These are the key concepts you need to understand to accurately answer the question.

Rectangular Equations
Rectangular equations, also known as Cartesian equations, are mathematical expressions that define a relationship between two variables on a Cartesian coordinate system. These equations typically involve an expression in terms of x and y, such as the equation of a line or a curve. For example, the given rectangular equation in the exercise is \[ y = x^2 + 4 \].This is a quadratic equation, which describes a parabolic curve.
  • Rectangular equations are often used to describe the relationship between two variables on a graph.
  • They serve as the standard form for expressing equations in two-dimensional space.
These equations allow us to analyze and visualize data in both algebraic and geometric terms, offering a more intuitive understanding of mathematical relationships.
Parametrization
Parametrization involves representing equations in terms of a third variable, typically denoted as \( t \). This allows for a different perspective on how variables relate to each other. Instead of expressing y solely as a function of x, we use another variable to define both x and y. For instance, in the examples provided:
  • First parametrization: \( x = t \) and \( y = t^2 + 4 \)
  • Second parametrization: \( x = t - 1 \) and \( y = (t-1)^2 + 4 \)
By introducing \( t \), parametrization provides:
  • Flexibility in describing the path or motion of a curve.
  • Alternatives in establishing relationships between variables, which can simplify solving problems.
Parametrization is particularly useful in physics and engineering where describing positions and trajectories are essential.

__Dataset excerpt__
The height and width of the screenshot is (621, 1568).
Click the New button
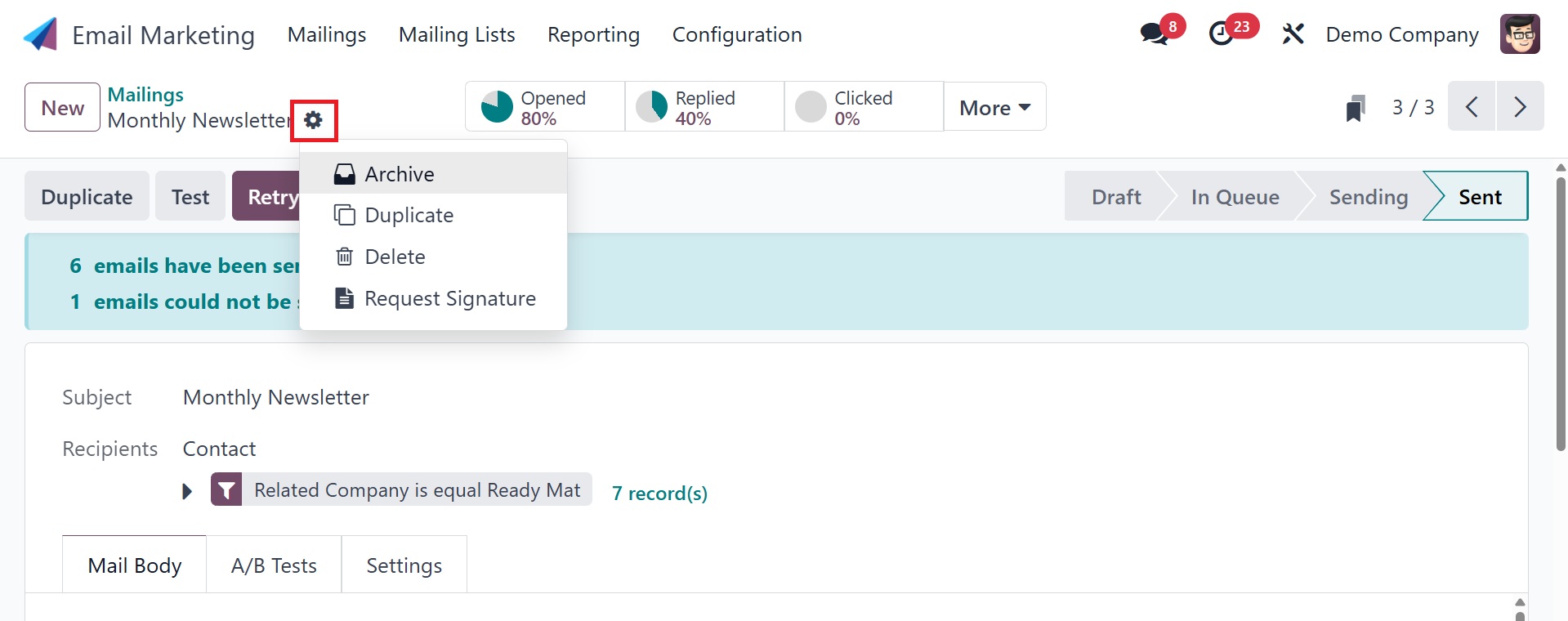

__Instructions for the task__
Reproduce the text on rectangular equations and parametrization above, word for word and in full.

__Answer to the exercise__
These are the key concepts you need to understand to accurately answer the question.

Rectangular Equations
Rectangular equations, also known as Cartesian equations, are mathematical expressions that define a relationship between two variables on a Cartesian coordinate system. These equations typically involve an expression in terms of x and y, such as the equation of a line or a curve. For example, the given rectangular equation in the exercise is \[ y = x^2 + 4 \].This is a quadratic equation, which describes a parabolic curve.
  • Rectangular equations are often used to describe the relationship between two variables on a graph.
  • They serve as the standard form for expressing equations in two-dimensional space.
These equations allow us to analyze and visualize data in both algebraic and geometric terms, offering a more intuitive understanding of mathematical relationships.
Parametrization
Parametrization involves representing equations in terms of a third variable, typically denoted as \( t \). This allows for a different perspective on how variables relate to each other. Instead of expressing y solely as a function of x, we use another variable to define both x and y. For instance, in the examples provided:
  • First parametrization: \( x = t \) and \( y = t^2 + 4 \)
  • Second parametrization: \( x = t - 1 \) and \( y = (t-1)^2 + 4 \)
By introducing \( t \), parametrization provides:
  • Flexibility in describing the path or motion of a curve.
  • Alternatives in establishing relationships between variables, which can simplify solving problems.
Parametrization is particularly useful in physics and engineering where describing positions and trajectories are essential.